Element and text location data
"""

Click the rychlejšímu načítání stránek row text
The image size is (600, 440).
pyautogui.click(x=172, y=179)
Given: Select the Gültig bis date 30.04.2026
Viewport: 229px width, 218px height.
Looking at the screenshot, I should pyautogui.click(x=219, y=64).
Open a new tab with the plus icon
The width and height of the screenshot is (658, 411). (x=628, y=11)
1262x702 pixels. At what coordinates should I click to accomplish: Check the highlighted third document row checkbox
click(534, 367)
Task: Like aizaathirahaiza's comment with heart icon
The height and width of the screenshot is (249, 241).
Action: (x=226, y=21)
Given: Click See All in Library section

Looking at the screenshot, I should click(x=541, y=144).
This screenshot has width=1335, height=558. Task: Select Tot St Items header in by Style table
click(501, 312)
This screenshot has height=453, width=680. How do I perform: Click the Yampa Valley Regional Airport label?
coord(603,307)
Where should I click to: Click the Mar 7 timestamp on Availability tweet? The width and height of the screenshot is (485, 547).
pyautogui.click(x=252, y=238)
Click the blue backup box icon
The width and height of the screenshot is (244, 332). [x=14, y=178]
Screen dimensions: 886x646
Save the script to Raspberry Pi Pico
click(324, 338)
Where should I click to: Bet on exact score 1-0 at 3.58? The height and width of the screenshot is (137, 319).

"""

*Challenge*
Turn every line of the data above into a numbered list, leaving out the blank lines.

*Answer to this exercise*
1. Click the rychlejšímu načítání stránek row text
2. The image size is (600, 440).
3. pyautogui.click(x=172, y=179)
4. Given: Select the Gültig bis date 30.04.2026
5. Viewport: 229px width, 218px height.
6. Looking at the screenshot, I should pyautogui.click(x=219, y=64).
7. Open a new tab with the plus icon
8. The width and height of the screenshot is (658, 411). (x=628, y=11)
9. 1262x702 pixels. At what coordinates should I click to accomplish: Check the highlighted third document row checkbox
10. click(534, 367)
11. Task: Like aizaathirahaiza's comment with heart icon
12. The height and width of the screenshot is (249, 241).
13. Action: (x=226, y=21)
14. Given: Click See All in Library section
15. Looking at the screenshot, I should click(x=541, y=144).
16. This screenshot has width=1335, height=558. Task: Select Tot St Items header in by Style table
17. click(501, 312)
18. This screenshot has height=453, width=680. How do I perform: Click the Yampa Valley Regional Airport label?
19. coord(603,307)
20. Where should I click to: Click the Mar 7 timestamp on Availability tweet? The width and height of the screenshot is (485, 547).
21. pyautogui.click(x=252, y=238)
22. Click the blue backup box icon
23. The width and height of the screenshot is (244, 332). [x=14, y=178]
24. Screen dimensions: 886x646
25. Save the script to Raspberry Pi Pico
26. click(324, 338)
27. Where should I click to: Bet on exact score 1-0 at 3.58? The height and width of the screenshot is (137, 319).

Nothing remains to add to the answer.